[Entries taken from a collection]
• • • • •
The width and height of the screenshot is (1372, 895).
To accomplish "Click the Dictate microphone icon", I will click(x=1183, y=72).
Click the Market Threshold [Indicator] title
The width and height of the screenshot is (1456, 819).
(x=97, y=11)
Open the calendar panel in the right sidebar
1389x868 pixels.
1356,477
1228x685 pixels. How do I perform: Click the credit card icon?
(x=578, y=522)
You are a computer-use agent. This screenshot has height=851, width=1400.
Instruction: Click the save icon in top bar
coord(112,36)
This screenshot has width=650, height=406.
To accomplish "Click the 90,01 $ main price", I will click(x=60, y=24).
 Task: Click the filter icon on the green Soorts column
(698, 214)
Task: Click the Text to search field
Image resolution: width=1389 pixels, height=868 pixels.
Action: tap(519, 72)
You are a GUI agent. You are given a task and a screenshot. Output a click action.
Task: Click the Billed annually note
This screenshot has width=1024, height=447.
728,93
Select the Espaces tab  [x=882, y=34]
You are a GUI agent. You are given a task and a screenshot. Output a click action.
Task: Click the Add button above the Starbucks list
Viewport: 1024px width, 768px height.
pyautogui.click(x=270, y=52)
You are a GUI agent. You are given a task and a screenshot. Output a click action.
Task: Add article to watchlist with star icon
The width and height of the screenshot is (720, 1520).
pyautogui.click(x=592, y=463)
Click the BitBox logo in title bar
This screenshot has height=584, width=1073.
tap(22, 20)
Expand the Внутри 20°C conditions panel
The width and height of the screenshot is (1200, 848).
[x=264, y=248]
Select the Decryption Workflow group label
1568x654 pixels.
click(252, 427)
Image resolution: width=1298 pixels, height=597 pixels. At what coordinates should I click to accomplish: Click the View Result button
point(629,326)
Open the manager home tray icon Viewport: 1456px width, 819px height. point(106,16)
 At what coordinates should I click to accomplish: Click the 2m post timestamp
• • • • •
◆ Goal ◆
Rewrite the material between the line holding "Open the manager" and the end of the material, inclusive, keeping the requests. Multiply every coordinate in the answers by 0.85 and round each result to a whole number with halves rounded up, leaving all other numbers unchanged.

◆ Written answer ◆
Open the manager home tray icon Viewport: 1456px width, 819px height. point(90,14)
 At what coordinates should I click to accomplish: Click the 2m post timestamp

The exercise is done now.